Toward the end of the Reconstruction era, something very significant happened. That is what was known as the Populist Movement. The leaders of this movement began awakening the poor white masses and the former Negro slaves to the fact that they were being fleeced by the emerging Bourbon interests. Not only that, but they began uniting the Negro and white masses into a voting bloc that threatened to drive the Bourbon interests from the command posts of political power in the South.

To meet this threat, the southern aristocracy began immediately to engineer this development of a segregated society. I want you to follow me through here because this is very important to see the roots of racism and the denial of the right to vote. Through their control of mass media, they revised the doctrine of white supremacy. They saturated the thinking of the poor white masses with it, thus clouding their minds to the real issue involved in the Populist Movement. They then directed the placement on the books of the South of laws that made it a crime for Negroes and whites to come together as equals at any level.
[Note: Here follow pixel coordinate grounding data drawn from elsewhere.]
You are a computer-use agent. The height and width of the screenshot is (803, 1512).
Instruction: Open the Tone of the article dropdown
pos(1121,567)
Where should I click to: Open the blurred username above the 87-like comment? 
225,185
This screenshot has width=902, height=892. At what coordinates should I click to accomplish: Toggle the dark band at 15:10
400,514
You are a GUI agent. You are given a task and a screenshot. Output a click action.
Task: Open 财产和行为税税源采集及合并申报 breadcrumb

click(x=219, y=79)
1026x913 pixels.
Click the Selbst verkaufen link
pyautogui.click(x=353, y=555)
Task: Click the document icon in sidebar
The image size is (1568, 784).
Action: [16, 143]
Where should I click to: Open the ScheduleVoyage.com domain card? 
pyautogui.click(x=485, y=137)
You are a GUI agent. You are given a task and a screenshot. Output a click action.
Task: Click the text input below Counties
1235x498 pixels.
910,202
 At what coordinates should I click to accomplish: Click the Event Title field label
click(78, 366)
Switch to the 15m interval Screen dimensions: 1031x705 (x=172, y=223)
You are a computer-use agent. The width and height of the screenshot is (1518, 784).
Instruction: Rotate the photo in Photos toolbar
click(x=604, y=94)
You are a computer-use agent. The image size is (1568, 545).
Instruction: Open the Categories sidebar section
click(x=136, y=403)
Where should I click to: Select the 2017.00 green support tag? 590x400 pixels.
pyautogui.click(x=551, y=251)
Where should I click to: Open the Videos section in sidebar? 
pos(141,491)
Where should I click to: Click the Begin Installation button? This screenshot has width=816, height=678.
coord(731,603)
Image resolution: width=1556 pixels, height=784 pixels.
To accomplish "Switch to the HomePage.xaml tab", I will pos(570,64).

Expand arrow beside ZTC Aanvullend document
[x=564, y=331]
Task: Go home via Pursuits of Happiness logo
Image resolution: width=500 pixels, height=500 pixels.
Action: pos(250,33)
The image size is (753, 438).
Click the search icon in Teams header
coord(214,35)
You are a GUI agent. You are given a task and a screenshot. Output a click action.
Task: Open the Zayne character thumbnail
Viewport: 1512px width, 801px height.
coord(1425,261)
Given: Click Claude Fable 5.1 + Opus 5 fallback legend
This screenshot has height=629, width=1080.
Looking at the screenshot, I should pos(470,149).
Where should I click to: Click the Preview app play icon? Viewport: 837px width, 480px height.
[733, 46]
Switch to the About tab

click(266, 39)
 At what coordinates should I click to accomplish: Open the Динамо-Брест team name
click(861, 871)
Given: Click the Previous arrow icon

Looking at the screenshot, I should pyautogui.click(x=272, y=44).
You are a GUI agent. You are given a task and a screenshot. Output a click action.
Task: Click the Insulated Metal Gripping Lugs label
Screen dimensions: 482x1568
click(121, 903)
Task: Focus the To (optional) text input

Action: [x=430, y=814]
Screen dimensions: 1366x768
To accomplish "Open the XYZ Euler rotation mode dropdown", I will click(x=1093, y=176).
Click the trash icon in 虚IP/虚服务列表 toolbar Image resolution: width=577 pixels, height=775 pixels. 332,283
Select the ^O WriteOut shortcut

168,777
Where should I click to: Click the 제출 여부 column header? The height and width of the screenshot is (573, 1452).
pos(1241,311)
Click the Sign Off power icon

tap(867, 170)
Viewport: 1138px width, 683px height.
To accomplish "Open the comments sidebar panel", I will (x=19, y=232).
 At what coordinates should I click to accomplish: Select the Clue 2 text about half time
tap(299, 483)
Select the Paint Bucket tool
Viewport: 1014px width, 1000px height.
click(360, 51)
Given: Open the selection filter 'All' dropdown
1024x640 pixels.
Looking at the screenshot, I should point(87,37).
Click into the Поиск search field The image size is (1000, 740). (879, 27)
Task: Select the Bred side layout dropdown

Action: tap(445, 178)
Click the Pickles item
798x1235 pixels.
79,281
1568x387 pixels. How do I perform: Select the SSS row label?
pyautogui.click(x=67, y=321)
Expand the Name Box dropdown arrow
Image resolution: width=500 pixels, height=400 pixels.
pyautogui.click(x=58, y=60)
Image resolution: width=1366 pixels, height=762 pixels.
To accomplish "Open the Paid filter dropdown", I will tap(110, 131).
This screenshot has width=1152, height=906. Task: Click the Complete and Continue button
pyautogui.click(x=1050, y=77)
And that did it. That crippled and eventually destroyed the Populist Movement of the nineteenth century.

If it may be said of the slavery era that the white man took the world and gave the Negro Jesus, then it may be said of the Reconstruction era that the southern aristocracy took the world and gave the poor white man Jim Crow. He gave him Jim Crow. And when his wrinkled stomach cried out for the food that his empty pockets could not provide, he ate Jim Crow, a psychological bird that told him that no matter how bad off he was, at least he was a white man, better than the black man. And he ate Jim Crow. And when his undernourished children cried out for the necessities that his low wages could not provide, he showed them the Jim Crow signs on the buses and in the stores, on the streets and in the public buildings. And his children, too, learned to feed upon Jim Crow, their last outpost of psychological oblivion.


Albert Krauss said...

Thanks for this extremely important piece of ignored history. No wonder "they" (conspiracy theory implication notwithstanding) did him in. The man was really "on" to the reality underlying much that tarnishes American life, the manipulation of events to suit established power.

Anonymous said...

He also said at Montgomery that the White churches had been segregated from Christianity.

Albert Krauss said...

My mistake not to have kept a copy of my original full comment: I'll say it now, as I intended it - the parallel King drew between the "false" food of Jim Crow filling empty psychic bellies of poor whites, and, in parallel, the "food" of fundamentalist Christianity ("Christ") filling the empty bellies of the southern black. Remarkable implication, coming from preacher MLK!

TheDailyLmo said...

Reminds me of Obama's treatment of the gays. Yes, you can possibly have marriage equality, but Obama isn't going to be the "fierce advocate" for workplace non discrimination.